* start Data to process *
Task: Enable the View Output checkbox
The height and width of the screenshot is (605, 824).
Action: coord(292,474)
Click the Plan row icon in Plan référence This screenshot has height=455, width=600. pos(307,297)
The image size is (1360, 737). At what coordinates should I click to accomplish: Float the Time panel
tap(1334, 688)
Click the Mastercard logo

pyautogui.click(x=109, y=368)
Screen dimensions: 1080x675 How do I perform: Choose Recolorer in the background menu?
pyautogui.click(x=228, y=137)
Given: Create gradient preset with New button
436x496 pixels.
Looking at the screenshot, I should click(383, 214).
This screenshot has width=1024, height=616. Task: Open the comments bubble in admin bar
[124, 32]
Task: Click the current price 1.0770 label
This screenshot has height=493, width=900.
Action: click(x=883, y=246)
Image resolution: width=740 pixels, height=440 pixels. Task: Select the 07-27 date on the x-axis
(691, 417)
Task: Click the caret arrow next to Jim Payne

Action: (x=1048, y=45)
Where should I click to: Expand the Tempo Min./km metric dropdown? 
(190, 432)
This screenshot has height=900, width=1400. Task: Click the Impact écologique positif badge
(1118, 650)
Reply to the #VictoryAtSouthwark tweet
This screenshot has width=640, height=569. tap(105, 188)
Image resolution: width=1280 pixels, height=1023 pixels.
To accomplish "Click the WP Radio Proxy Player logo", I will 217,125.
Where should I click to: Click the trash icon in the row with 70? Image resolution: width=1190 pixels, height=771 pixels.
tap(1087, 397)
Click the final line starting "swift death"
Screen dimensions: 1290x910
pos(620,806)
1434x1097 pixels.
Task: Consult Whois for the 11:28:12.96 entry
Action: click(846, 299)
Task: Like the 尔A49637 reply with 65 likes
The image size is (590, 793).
* end Data to process *
Required work = Reproduce the part of the items that begins with the line containing "The image size is (1360, 737)." and ends with the line containing "I will 217,125.", keeping every line as it appears.

Exercise result =
The image size is (1360, 737). At what coordinates should I click to accomplish: Float the Time panel
tap(1334, 688)
Click the Mastercard logo

pyautogui.click(x=109, y=368)
Screen dimensions: 1080x675 How do I perform: Choose Recolorer in the background menu?
pyautogui.click(x=228, y=137)
Given: Create gradient preset with New button
436x496 pixels.
Looking at the screenshot, I should click(383, 214).
This screenshot has width=1024, height=616. Task: Open the comments bubble in admin bar
[124, 32]
Task: Click the current price 1.0770 label
This screenshot has height=493, width=900.
Action: click(x=883, y=246)
Image resolution: width=740 pixels, height=440 pixels. Task: Select the 07-27 date on the x-axis
(691, 417)
Task: Click the caret arrow next to Jim Payne

Action: (x=1048, y=45)
Where should I click to: Expand the Tempo Min./km metric dropdown? 
(190, 432)
This screenshot has height=900, width=1400. Task: Click the Impact écologique positif badge
(1118, 650)
Reply to the #VictoryAtSouthwark tweet
This screenshot has width=640, height=569. tap(105, 188)
Image resolution: width=1280 pixels, height=1023 pixels.
To accomplish "Click the WP Radio Proxy Player logo", I will 217,125.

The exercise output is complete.